*TO-DO LIST:*
1) In the passage on consciousness and moral realism below, which two components make up minimal moral realism?
2) Can you restate the paragraph beginning "This phylogeny-development analogy is very important" from the passage on consciousness and moral realism below as a short bulleted list that keeps its main points?
3) Could you carry on the passage on consciousness and moral realism below, picking up after its final sentence?

I find this spectacularly implausible. Again, I’m an eliminativist, but I’ll put myself in a phenomenal realist’s shoes. The neural architecture shared in common by humans is vast in comparison to the architecture shared in common between humans and cows. And phenomenal consciousness is extremely poorly understood, so we have no idea what evolutionary function it might serve or what mechanisms might need to be in place before it arises in any recognizable form. So to that extent we must also be extremely uncertain about (a) at what point(s) first-person subjectivity arises phylogenetically, and (b) at what point first-person subjectivity arises developmentally.
This phylogeny-development analogy is very important. If I doubt that cows are phenomenally conscious, I might also doubt that I myself was conscious when I was a baby, or relatively late into my fetushood. That’s perhaps a little surprising, but it’s hardly a devastating ‘radical scepticism’; it’s a perfectly tenable hypothesis. By contrast, to doubt that my friends and family members are phenomenally conscious would be like doubting that I myself was phenomenally conscious when I was 5 years old, or when I was 20, or even last month. (Perhaps my phenomenal memories are confabulations.) Equating these two forms of skepticism will require a pretty devastating argument! What do you have in mind?
Even among philosophers, “moral realism” is a term wont to confuse. I’d be wary about relying on it to chunk your philosophy. For instance, the simplest and least problematic definition of ‘moral realism’ is probably the doctrine...
minimal moral realism: cognitivism (moral assertions like ‘murder is bad’ have truth-conditions, express real beliefs, predicate properties of objects, etc.) + success theory (some moral assertions are true; i.e., rejection of error theory).
This seems to be the definition endorsed on SEP’s Moral Realism article. But it can’t be what you have in mind, since you accept cognitivism and reject error theory. So perhaps you mean to reject a slightly stronger claim (to coin a term):
factual moral realism: MMR + moral assertions are not true or false purely by stipulation (or ‘by definition’); rather, their truth-conditions at least partly involve empirical, worldly contingencies.
But here, again, it’s hard to find room to reject moral realism. Perhaps some moral statements, like ‘suffering is bad,’ are true only by stipulation; but if ‘punching people in the face causes suffering’ is not also true by stipulation, then the conclusion ‘punching people in the face is bad’ will not be purely stipulative. Similarly, ‘The Earth’s equatorial circumference is ~40,075.017 km’ is not true just by definition, even though we need somewhat arbitrary definitions and measurement standards to assert it. And rejecting the next doesn’t sound right either:
correspondence moral realism: FMR + moral assertions are not true or false purely because of subjects’ beliefs about the moral truth. For example, the truth-condition for ‘eating babies is bad’ are not ‘Eliezer Yudkowsky thinks eating babies is bad’, nor even ‘everyone thinks eating babies is bad’. Our opinions do play a role in what’s right and wrong, but they don’t do all the work.

*GIVEN INFORMATION:*
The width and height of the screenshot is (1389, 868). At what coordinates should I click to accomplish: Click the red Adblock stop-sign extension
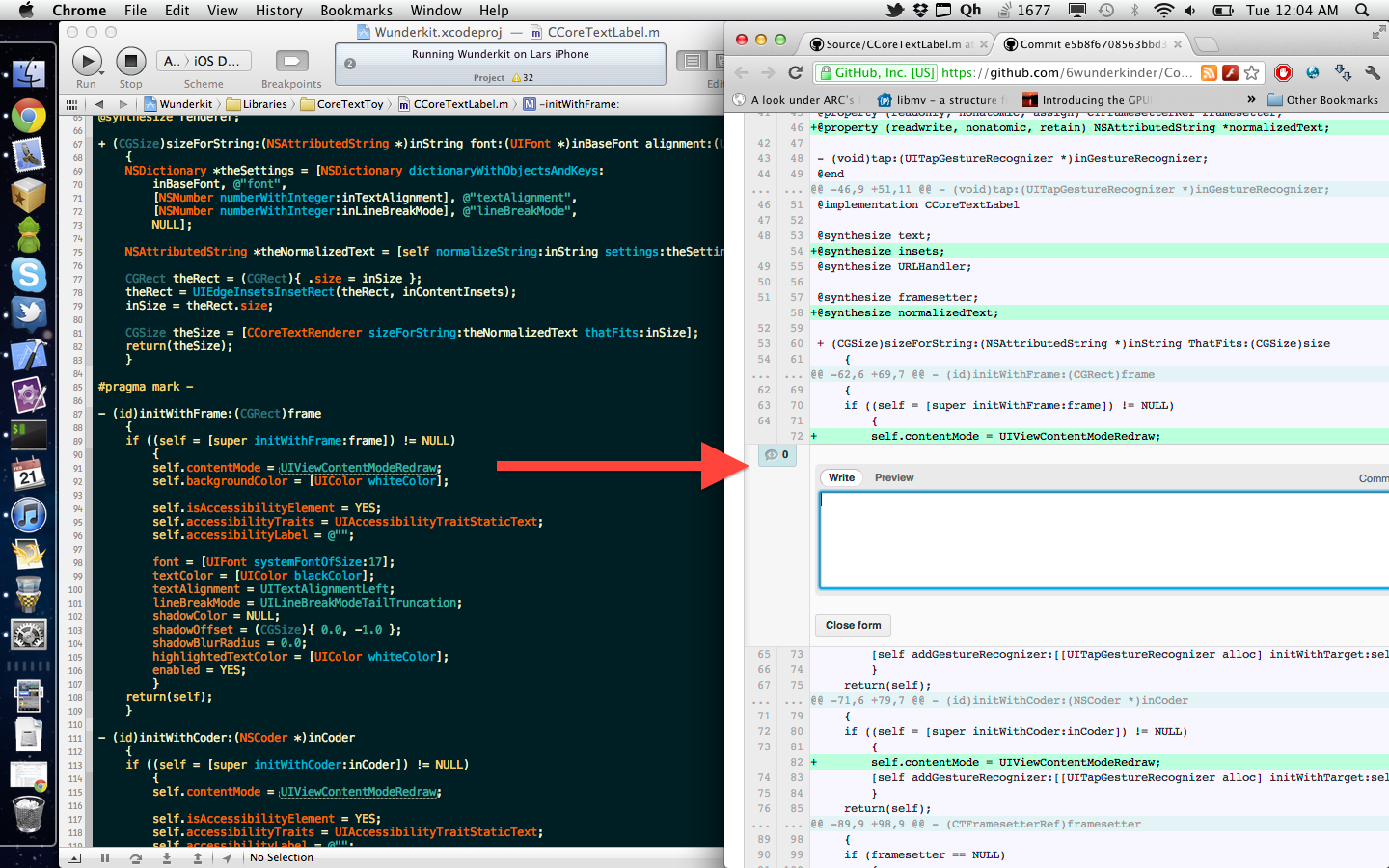tap(1283, 73)
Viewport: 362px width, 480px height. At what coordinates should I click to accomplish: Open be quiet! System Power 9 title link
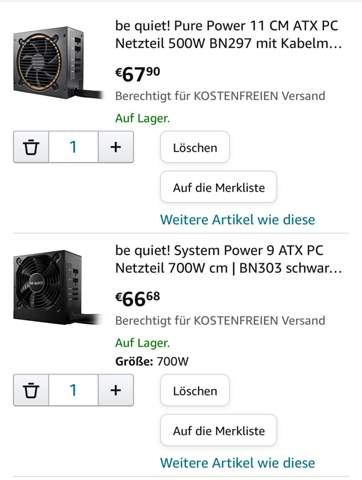229,259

*EXPECTED ANSWERS:*
1) Cognitivism and success theory, which is the rejection of error theory.

2)
- Doubting that cows are phenomenally conscious could lead me to doubt that I was conscious as a baby or late in fetal development.
- That is somewhat surprising but a perfectly tenable hypothesis, not devastating radical skepticism.
- Doubting that friends and family are phenomenally conscious would be like doubting that I was conscious at age 5, at age 20, or even last month, perhaps because phenomenal memories are confabulated.
- Treating these two kinds of skepticism as equivalent would need a very strong argument, and I ask what that argument is.

3)
So perhaps one of the following is closer to what you mean to deny:
moral transexperientialism: Moral facts are nontrivially sensitive to differences wholly independent of, and having no possible impact on, conscious experience. The goodness and badness of outcomes is not purely a matter of (i.e., is not fully fixed by) their consequences for sentients. This seems kin to Mark Johnston’s criterion of ‘response-dependence’. Something in this vicinity seems to be an important aspect of at least straw moral realism, but it’s not playing a role here.
moral unconditionalism: There is a nontrivial sense in which a single specific foundation for (e.g., axiomatization of) the moral truths is the right one—‘objectively’, and not just according to itself or any persons or arbitrarily selected authority—and all or most of the alternatives aren’t the right one. (We might compare this to the view that there is only one right set of mathematical truths, and this rightness is not trivial or circular. Opposing views include mathematical conventionalism and ‘if-thenism’.)
moral non-naturalism: Moral (or, more broadly, normative) facts are objective and worldly in an even stronger sense, and are special, sui generis, metaphysically distinct from the prosaic world described by physics.
Perhaps we should further divide this view into ‘moral platonism’, which reduces morality to logic/math but then treats logic/math as a transcendent, eternal Realm of Thingies and Stuff; v. ‘moral supernaturalism’, which identifies morality more with souls and ghosts and magic and gods than with logical thingies. If this distinction isn’t clear yet, perhaps we could stipulate that platonic thingies are acausal, whereas spooky supernatural moral thingies can play a role in the causal order. I think this moral supernaturalism, in the end, is what you chiefly have in mind when you criticize ‘moral realism’, since the idea that there are magical, irreducible Moral-in-Themselves Entities that can exert causal influences on us in their own right seems to be a prerequisite for the doctrine that any possible agent would be compelled (presumably by these special, magically moral objects or properties) to instantiate certain moral intuitions. Christianity and karma are good examples of moral supernaturalisms, since they treat certain moral or quasi-moral rules and properties as though they were irreducible physical laws or invisible sorcerors.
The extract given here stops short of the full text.